1 2 Previous Next 15 Replies Latest reply on May 17, 2016 10:52 PM by bilbobagginz

    Homelab vSAN woes

    VirtualizingStuff Novice

      Hello Everyone,


      I have been having some vSAN issues where drives will show degraded when in actuality they are fine confirmed by in LSI controller and via hardware status. The drives (SSD) seem to become degraded once I/O hits the disks like (i.e. creating a VM). All hosts have 2 x SSD with one of those SSD tagged as a HDD. I wrote a post about it back in March here which has screenshots and more detail. Life has been very busy (chasing my 17 month around ) finally have time to continue troubleshooting. Everything is on the HCL for vSAN expect the actual SSD drives.

      Below is the hardware specs:


      Supermicro Servers (X9SCM-F)  x 2:

      • CPU: 2 x Intel Xeon E3-1230v2 “Ivy Bridge”
      • Motherboard:2 x Supermicro X9SCM-F
      • Raid Controller:2 x LSI Internal SATA/SAS 9211-8i
      • Memory:2 x Kingston 32GB Kit DDR3 1600MHz PC3
      • Disks:2 x Lexar Echo ZX 16GB
        • SSD: 4 x Sandisk Ultra II 240GB
      • Network Cards:
        • 2 x HP Infiniband DDR Dual Port HCA Adapter 20Gbps
        • 2 x HP NC360T Dual Port PCI-e Gigabit Card
      • Power Supply: 2 x Seasonic 400W 80 Plus Platinum Fanless ATX12V/EPS12V

      Supermicro X10SAE-O:

      • CPU: Intel Xeon E3-1231 “Haswell”
      • Motherboard: Supermicro X10SAE-O
      • Raid Controller: LSI Internal SATA/SAS 9211-8i
      • Memory: Kingston 32GB Kit DDR3 1600MHz PC3
      • Disks:
        • Lexar Echo ZX 16GB
        • SSD: 2 x Sandisk Ultra II 240GB
      • Network Cards:
        • HP Infiniband DDR Dual Port HCA Adapter 20Gbps
        • HP NC360T Dual Port PCI-e Gigabit Card
      • Power Supply:
        • SS-520FL2 520W ATX12V / EPS12V 80 PLUS PLATINUM


      Any assistance would be greatly appreciated.




        • 1. Re: Homelab vSAN woes
          VirtualizingStuff Novice

          I am going to see if I can get 6 different SSDs that are on the HCL and test.

          • 2. Re: Homelab vSAN woes
            zdickinson Expert

            I would be curious about two things.


            1.)What is the behavior if the capacity tier is an actual HDD instead of an SSD marked as such?
            2.)What is the behavior if this is setup as an all SSD vSAN in v 6?


            Thank you, Zach.

            • 3. Re: Homelab vSAN woes
              VirtualizingStuff Novice

              Hello Zach,

              1. I will put in 3 hdd tomorrow evening and try it again.


              2. I can try that but my HBA controller (9211-8i) has been removed from the HCL last I checked.


              I will report back.

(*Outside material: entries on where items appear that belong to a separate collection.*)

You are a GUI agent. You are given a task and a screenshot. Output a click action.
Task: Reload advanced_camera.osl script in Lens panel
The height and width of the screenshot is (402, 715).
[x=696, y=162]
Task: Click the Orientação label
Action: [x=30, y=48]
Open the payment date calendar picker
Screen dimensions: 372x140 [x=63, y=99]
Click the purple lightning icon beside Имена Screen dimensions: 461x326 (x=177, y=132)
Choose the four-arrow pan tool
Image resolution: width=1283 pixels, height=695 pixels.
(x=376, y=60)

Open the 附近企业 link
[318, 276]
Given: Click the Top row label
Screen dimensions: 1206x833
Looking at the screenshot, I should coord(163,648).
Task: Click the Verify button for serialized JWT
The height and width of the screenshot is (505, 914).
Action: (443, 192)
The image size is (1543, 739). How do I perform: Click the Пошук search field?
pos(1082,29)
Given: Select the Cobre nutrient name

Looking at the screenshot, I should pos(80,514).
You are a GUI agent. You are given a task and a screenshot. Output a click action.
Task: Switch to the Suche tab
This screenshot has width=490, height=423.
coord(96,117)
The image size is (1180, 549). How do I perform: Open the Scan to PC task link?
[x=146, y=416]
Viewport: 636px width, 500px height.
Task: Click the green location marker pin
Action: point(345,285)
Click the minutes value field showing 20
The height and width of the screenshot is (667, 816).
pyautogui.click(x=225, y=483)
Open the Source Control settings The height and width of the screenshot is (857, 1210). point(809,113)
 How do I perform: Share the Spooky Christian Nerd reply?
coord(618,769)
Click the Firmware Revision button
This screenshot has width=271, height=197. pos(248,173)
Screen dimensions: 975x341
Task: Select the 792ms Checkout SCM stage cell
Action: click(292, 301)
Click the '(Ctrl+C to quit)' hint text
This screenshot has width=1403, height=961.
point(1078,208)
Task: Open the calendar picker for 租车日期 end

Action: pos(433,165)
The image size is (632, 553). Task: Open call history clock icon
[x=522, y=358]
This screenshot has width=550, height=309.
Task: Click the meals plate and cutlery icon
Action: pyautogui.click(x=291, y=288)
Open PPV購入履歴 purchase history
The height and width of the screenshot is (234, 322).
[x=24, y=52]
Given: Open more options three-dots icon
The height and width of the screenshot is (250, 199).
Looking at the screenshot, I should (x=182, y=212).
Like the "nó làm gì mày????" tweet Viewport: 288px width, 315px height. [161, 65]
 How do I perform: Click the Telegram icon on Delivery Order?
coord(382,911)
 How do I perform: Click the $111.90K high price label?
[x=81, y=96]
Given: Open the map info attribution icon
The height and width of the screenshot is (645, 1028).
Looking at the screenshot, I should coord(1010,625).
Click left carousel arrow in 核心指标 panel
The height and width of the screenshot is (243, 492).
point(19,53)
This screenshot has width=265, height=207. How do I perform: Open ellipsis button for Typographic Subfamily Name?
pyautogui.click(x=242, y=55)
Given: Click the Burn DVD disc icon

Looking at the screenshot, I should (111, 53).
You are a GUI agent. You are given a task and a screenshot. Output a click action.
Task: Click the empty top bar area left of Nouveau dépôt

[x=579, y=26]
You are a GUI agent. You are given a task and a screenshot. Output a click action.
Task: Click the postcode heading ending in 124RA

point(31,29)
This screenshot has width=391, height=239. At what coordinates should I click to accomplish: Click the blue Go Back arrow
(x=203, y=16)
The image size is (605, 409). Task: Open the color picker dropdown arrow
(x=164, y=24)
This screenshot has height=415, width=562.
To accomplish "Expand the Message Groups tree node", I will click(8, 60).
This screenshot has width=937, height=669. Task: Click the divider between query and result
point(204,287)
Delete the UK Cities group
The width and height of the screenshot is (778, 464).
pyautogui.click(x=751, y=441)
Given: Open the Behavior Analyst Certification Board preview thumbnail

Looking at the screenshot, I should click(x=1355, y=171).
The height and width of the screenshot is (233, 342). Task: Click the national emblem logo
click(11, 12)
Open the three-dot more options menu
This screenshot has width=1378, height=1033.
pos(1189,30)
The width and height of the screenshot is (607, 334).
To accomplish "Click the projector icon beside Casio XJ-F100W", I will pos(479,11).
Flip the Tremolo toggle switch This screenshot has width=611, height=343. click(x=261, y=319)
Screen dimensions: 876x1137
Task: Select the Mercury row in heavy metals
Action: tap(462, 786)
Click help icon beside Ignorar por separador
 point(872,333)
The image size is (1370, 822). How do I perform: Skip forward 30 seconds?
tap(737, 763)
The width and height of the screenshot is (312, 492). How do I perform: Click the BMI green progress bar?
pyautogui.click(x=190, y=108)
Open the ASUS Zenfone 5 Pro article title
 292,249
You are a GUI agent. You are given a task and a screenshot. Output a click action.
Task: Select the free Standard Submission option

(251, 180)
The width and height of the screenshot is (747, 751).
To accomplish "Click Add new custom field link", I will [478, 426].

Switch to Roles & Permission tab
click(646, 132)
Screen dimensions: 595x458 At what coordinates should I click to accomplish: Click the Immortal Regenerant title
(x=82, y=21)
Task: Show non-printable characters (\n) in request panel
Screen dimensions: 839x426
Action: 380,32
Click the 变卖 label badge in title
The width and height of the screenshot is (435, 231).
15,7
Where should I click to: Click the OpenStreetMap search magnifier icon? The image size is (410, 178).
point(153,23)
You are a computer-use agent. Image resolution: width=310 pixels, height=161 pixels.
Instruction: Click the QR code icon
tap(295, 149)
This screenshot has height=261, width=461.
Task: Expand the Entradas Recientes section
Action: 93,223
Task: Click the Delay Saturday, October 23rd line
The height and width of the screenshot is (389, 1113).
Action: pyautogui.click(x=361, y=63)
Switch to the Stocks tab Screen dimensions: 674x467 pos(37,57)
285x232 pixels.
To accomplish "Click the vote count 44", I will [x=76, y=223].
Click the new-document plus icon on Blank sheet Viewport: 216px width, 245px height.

Thank you for the reply.

              • 4. Re: Homelab vSAN woes
                beeguar Enthusiast

                Mine isn't on the HCL either for vSAN 6, but I'll probably be trying out the upgrade soon.


                Considering vSAN is a software abstraction layer for the storage, as long as it's functional on 5, I'm not sure of any version 6 features which would make it less so in 6.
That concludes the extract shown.